You'll also spot that the bend in the last chord requires a degree of 'cheating', as it's impossible to execute a conventional whole-tone bend on the second string without either dragging it beyond the edge of the fingerboard (if you're bending downwards, towards the floor) or colliding with the other strings (if you're bending in the other direction.)
To solve this problem, move your picking hand behind the fretting hand and try to find a comfortable way to bend the string from there. (As you're doing this, try to ensure that the first finger of your fretting hand doesn't move: you'll need to resist the pull of that picking-hand bend!)

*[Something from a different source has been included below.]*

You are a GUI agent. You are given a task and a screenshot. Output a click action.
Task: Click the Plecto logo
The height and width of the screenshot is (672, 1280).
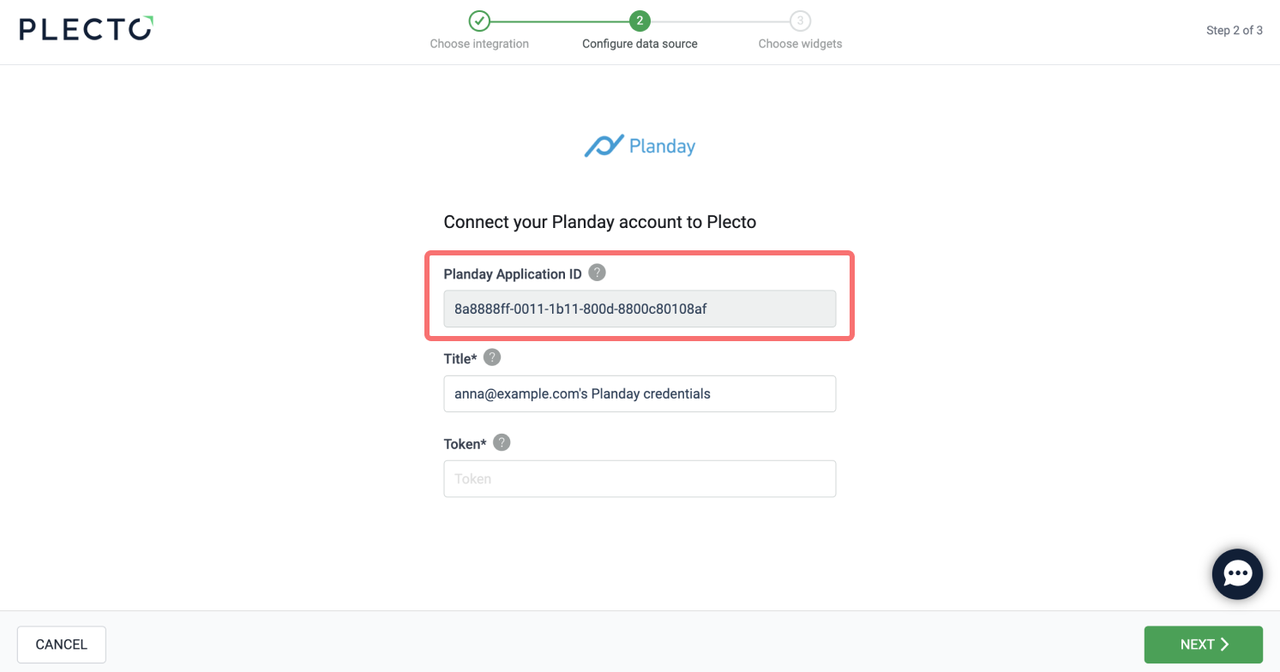pos(86,29)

Ex. 4 tab (right-click to download)
In Ex. 5 we encounter a new kind of doublestop bend: here, both strings are being bent simultaneously! For the first such doublestop, you should be able to keep the distance between the first and second strings pretty much constant as you bend, whereas you may need to push the higher string a little harder when executing the following doublestop on the third and second strings (beats 3 to 4). Your ears have to be your guide here in terms of accurate pitching!
Note the 'stepped' release towards the end of bar 1, as well: you'll recall we encountered a more basic version of this idea in the previous instalment of this column, but now we're applying the same approach to two strings simultaneously: ensure that you pause the bend halfway through, so that the chromatic descending movement is clearly outlined.
Ex. 5 tab (right-click to download)
Let's wrap things up for this month with a truly unusual lick… The first challenge here is that we need to play a four-note chord (the first finger barres all the way down to the first string!) and then bend one of the second notes up a tone: this approach is somewhat unorthodox, to be sure, but it can be very effective if you get it right!
To make the first half of Ex. 6 work, you'll need to experiment with using various parts of your fingertip to execute the bend: your ultimate goal is to be able to bend that third string note up a whole tone without muting the first string note that follows it: the more you can allow all the strings to ring out together, the more effective this kind of lick will sound.
The last few notes of this lick consist of natural harmonics at the 7th fret and, as you'll see from the tab, the final bend is executed behind the nut, using whichever hand feels more natural.
And finally, a further apology to anyone whose guitar has a double-locking tremolo unit: it saddens me to say that this particular lick is not for you. Sorry 'bout that!